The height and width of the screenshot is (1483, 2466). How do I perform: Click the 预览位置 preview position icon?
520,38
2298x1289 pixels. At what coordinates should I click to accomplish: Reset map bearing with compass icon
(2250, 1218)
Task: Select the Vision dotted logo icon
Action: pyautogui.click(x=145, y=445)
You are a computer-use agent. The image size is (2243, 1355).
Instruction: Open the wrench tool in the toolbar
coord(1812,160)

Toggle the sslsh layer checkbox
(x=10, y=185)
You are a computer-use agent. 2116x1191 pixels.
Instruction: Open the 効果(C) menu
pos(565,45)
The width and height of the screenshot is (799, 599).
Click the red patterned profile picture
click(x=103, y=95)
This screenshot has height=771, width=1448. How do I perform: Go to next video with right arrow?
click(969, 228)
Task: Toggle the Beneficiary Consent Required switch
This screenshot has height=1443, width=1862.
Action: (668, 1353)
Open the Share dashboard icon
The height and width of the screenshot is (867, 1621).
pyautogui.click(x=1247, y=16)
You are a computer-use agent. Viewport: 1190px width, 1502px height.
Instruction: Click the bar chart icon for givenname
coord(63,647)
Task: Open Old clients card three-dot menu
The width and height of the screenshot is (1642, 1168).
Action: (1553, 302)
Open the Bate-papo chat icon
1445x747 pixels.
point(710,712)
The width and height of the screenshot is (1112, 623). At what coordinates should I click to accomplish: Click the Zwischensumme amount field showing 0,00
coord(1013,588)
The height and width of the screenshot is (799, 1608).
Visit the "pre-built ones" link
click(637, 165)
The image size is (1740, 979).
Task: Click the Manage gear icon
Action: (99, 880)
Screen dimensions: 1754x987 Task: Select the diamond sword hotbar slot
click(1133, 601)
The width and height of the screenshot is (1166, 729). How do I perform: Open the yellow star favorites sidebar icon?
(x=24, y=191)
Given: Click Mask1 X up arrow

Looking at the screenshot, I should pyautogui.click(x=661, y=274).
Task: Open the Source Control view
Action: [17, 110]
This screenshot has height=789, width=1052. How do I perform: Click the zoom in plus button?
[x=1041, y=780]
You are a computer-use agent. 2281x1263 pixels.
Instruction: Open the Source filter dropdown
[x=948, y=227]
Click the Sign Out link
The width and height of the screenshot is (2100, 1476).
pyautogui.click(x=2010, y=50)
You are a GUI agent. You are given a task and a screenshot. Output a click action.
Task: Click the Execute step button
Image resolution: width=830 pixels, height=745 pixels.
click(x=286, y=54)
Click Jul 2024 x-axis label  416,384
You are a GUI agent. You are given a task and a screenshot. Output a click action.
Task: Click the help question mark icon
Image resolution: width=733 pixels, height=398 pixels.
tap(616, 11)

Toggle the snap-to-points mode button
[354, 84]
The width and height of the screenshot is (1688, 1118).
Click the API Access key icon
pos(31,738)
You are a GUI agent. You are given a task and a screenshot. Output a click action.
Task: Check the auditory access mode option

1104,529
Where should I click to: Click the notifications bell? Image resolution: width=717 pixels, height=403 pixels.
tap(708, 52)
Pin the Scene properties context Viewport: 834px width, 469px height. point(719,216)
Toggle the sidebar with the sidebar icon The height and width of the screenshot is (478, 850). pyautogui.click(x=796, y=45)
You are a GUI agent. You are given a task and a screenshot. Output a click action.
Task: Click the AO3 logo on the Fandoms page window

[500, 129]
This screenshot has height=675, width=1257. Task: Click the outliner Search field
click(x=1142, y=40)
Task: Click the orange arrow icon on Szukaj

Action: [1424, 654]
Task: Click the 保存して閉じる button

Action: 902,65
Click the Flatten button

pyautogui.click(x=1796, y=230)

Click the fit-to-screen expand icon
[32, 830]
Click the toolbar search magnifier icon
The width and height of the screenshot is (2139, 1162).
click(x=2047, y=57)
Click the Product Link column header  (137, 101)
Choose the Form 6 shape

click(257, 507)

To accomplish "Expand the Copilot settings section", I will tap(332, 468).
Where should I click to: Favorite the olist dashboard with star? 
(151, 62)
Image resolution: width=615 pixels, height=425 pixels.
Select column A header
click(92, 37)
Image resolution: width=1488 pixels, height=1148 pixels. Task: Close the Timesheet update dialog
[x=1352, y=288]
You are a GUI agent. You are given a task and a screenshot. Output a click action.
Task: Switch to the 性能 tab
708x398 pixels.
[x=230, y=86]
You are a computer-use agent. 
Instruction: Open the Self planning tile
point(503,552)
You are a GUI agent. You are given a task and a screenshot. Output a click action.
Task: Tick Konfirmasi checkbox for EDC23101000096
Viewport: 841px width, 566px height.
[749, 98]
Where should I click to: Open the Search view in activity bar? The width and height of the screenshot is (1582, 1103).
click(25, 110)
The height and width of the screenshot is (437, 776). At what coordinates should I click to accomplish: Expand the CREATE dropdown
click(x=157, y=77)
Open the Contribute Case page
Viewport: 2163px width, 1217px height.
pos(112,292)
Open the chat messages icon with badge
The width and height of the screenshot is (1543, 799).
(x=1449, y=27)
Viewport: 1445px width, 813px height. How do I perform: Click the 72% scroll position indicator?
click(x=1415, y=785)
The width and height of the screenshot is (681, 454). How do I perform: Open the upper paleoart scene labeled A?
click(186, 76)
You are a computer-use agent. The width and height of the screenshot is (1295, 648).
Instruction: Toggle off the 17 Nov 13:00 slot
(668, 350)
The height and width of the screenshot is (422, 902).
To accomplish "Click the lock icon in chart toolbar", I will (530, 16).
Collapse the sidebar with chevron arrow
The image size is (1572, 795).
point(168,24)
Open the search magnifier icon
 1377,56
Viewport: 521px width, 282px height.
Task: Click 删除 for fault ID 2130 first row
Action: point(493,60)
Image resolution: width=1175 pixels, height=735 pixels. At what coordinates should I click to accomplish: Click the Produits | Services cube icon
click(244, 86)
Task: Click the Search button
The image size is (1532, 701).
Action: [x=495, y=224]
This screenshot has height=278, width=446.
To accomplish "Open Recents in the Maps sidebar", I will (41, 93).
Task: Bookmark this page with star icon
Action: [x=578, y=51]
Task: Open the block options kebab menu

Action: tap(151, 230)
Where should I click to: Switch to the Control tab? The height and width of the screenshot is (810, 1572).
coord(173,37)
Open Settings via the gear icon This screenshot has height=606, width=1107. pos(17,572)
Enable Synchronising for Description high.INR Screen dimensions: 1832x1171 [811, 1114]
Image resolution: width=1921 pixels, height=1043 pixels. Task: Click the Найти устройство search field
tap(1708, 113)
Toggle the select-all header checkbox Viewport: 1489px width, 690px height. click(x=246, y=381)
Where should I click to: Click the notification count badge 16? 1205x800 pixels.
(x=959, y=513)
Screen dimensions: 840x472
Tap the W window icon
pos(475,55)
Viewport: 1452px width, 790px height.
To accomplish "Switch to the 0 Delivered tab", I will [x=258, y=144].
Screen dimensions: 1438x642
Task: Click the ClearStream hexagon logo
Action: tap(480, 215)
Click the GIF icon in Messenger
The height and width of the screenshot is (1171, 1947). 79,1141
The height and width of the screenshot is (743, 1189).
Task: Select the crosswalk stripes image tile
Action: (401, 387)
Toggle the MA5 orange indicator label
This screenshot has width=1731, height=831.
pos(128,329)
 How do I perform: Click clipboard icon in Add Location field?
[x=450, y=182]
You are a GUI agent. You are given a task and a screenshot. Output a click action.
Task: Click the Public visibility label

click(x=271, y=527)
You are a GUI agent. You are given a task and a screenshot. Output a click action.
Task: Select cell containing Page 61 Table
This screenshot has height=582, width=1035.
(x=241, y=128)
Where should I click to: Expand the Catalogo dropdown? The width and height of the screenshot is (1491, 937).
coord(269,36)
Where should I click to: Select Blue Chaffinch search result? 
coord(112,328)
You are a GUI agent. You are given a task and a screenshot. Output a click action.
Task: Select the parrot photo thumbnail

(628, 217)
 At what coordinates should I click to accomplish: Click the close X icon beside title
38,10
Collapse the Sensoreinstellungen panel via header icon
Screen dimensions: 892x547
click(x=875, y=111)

§ **Work required**
The response should hold exactly the lines starting at the line with "Task: Click the AO3" and ending at the line with "Open the chat messages icon with badge", and no other line of the material above.

§ **The completed task**
Task: Click the AO3 logo on the Fandoms page window

[500, 129]
This screenshot has height=675, width=1257. Task: Click the outliner Search field
click(x=1142, y=40)
Task: Click the orange arrow icon on Szukaj

Action: [1424, 654]
Task: Click the 保存して閉じる button

Action: 902,65
Click the Flatten button

pyautogui.click(x=1796, y=230)

Click the fit-to-screen expand icon
[32, 830]
Click the toolbar search magnifier icon
The width and height of the screenshot is (2139, 1162).
click(x=2047, y=57)
Click the Product Link column header  (137, 101)
Choose the Form 6 shape

click(257, 507)

To accomplish "Expand the Copilot settings section", I will tap(332, 468).
Where should I click to: Favorite the olist dashboard with star? 
(151, 62)
Image resolution: width=615 pixels, height=425 pixels.
Select column A header
click(92, 37)
Image resolution: width=1488 pixels, height=1148 pixels. Task: Close the Timesheet update dialog
[x=1352, y=288]
You are a GUI agent. You are given a task and a screenshot. Output a click action.
Task: Switch to the 性能 tab
708x398 pixels.
[x=230, y=86]
You are a computer-use agent. 
Instruction: Open the Self planning tile
point(503,552)
You are a GUI agent. You are given a task and a screenshot. Output a click action.
Task: Tick Konfirmasi checkbox for EDC23101000096
Viewport: 841px width, 566px height.
[749, 98]
Where should I click to: Open the Search view in activity bar? The width and height of the screenshot is (1582, 1103).
click(25, 110)
The height and width of the screenshot is (437, 776). At what coordinates should I click to accomplish: Expand the CREATE dropdown
click(x=157, y=77)
Open the Contribute Case page
Viewport: 2163px width, 1217px height.
pos(112,292)
Open the chat messages icon with badge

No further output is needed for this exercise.